15 KiB
Scaling to 1 million active GraphQL subscriptions (live queries)
Hasura is a GraphQL engine on Postgres that provides instant GraphQL APIs with authorization. Read more at hasura.io and on github.com/hasura/graphql-engine.
Hasura allows 'live queries' for clients (over GraphQL subscriptions). For example, a food ordering app can use a live query to show the live-status of an order for a particular user.
This document describes Hasura's architecture which lets you scale to handle a million active live queries.
Table of Contents
TL;DR:
The setup: Each client (a web/mobile app) subscribes to data or a live-result with an auth token. The data is in Postgres. 1 million rows are updated in Postgres every second (ensuring a new result pushed per client). Hasura is the GraphQL API provider (with authorization).
The test: How many concurrent live subscriptions (clients) can Hasura handle? Does Hasura scale vertically and/or horizontally?
Single instance configuration | No. of active live queries | CPU load average |
---|---|---|
1xCPU, 2GB RAM | 5000 | 60% |
2xCPU, 4GB RAM | 10000 | 73% |
4xCPU, 8GB RAM | 20000 | 90% |
At 1 million live queries, Postgres is under about 28% load with peak number of connections being around 850.
Notes on configuration:
- AWS RDS postgres, Fargate, ELB were used with their default configurations and without any tuning.
- RDS Postgres: 16xCPU, 64GB RAM, Postgres 11
- Hasura running on Fargate (4xCPU, 8GB RAM per instance) with default configurations
GraphQL and subscriptions
GraphQL makes it easy for app developers to query for precisely the data they want from their API.
For example, let’s say we’re building a food delivery app.
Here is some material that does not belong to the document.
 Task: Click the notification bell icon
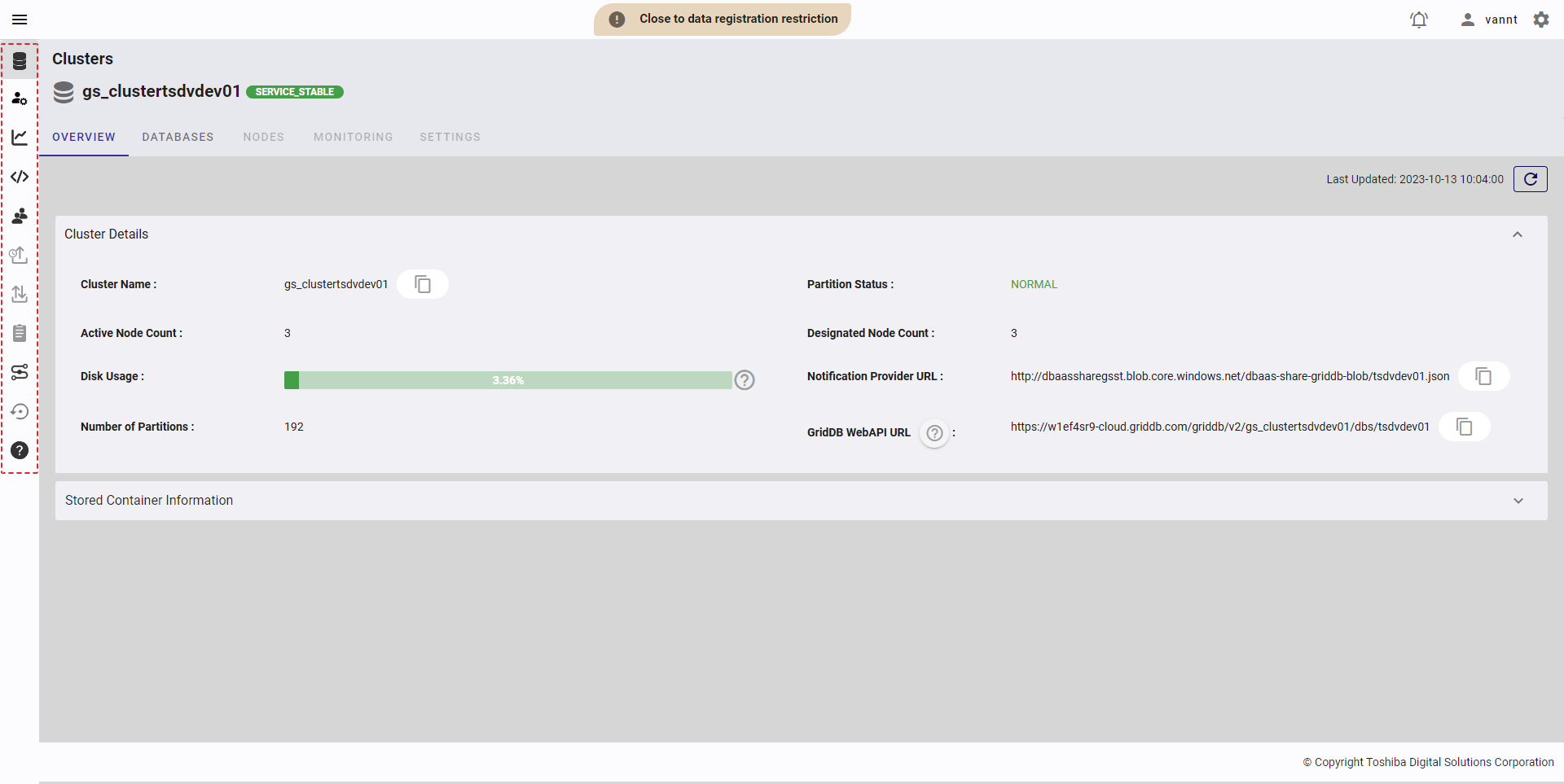1418,20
Here’s what the schema might look like on Postgres:
For an app screen showing a “order status” for the current user for their order, a GraphQL query would fetch the latest order status and the location of the agent delivering the order.
Underneath it, this query is sent as a string to a webserver that parses it, applies authorization rules and makes appropriate calls to things like databases to fetch the data for the app. It sends this data, in the exact shape that was requested, as a JSON.
Enter live-queries: Live queries is the idea of being able to subscribe to the latest result of a particular query. As the underlying data changes, the server should push the latest result to the client.
On the surface this is a perfect fit with GraphQL because GraphQL clients support subscriptions that take care of dealing with messy websocket connections. Converting a query to a live query might look as simple as replacing the word query with subscription for the client. That is, if the GraphQL server can implement it.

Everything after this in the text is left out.